駅前などで有事法制反対と叫ぶ団体にも言える事です。別に反対署名を集める事自体に意見はありません。特に有事法制みたいな他国の外交関係も絡むような微妙な法案は反対派もしっかりと行動してもらわないと困ります。
自分自身は賛成派の言う「備え有れば憂い無し」も必要だと思うし、反対派の言う「徐々に戦争にならされてゆく」という危機感も理解できます。それに個人の権利も大幅に制限されてしまうし。
しかし、反対派の主張はハッキリいってA基地同様丸っきりの知識ゼロのイチャモン。聞いてて腹が立ちます。

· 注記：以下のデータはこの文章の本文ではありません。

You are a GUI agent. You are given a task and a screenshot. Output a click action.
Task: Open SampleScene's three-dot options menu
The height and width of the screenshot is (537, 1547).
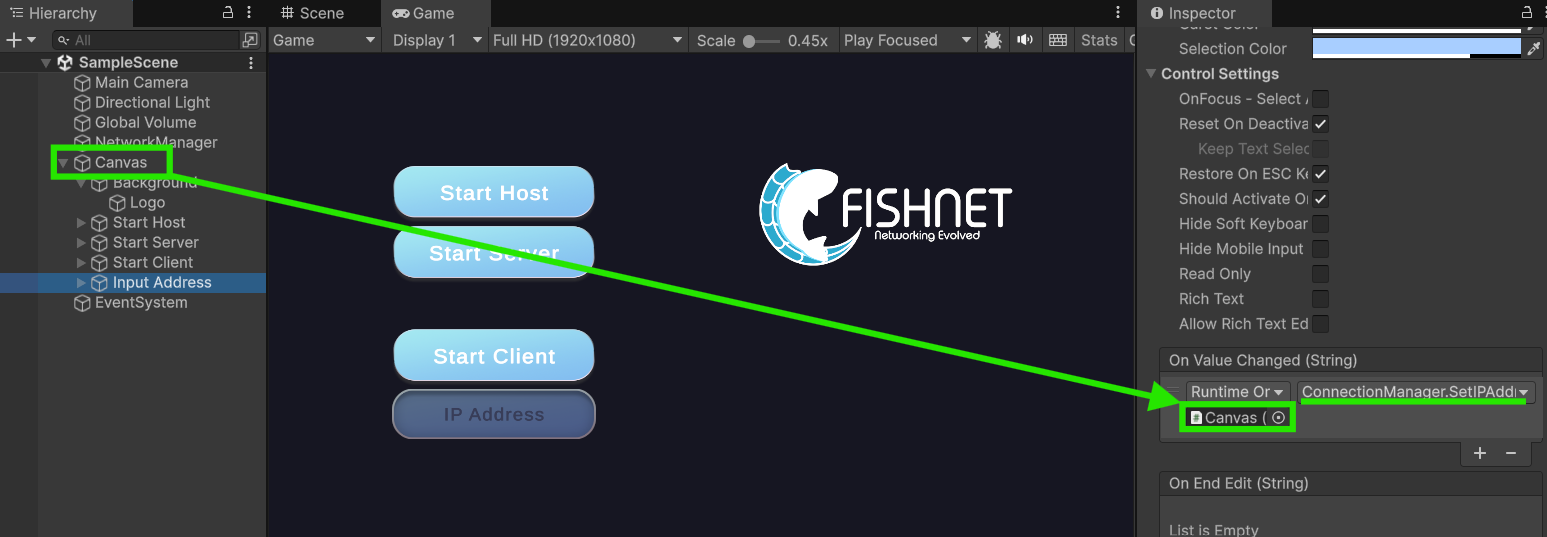[250, 62]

誰々のあきれた言動うんぬんで騒ぐなら、他人のふりみて我がふり直せ。

最後に…あの表題の下の思いっきり逆光のF-14の写真、着陸寸前の低空で燃料漏らしてます。あたりは石油ストーブが不完全燃焼したような異臭に包まれました。この程度の1回や2回で害を及ぼされることは無いと思いますが、なんらかのアレルギーが強い人にはちょっとキツイ環境になっていたかもしれませんね。反対派の言うことは過剰にもほどがありますが、騒音以外でも少なからず公害を振りまいているということも、戦闘機を趣味とするならば知っている必要があるかもしれません。


…今回はちょっと独り善がりになりがちでした。ちょっとトゲのある表現のあったことをお詫び申し上げます。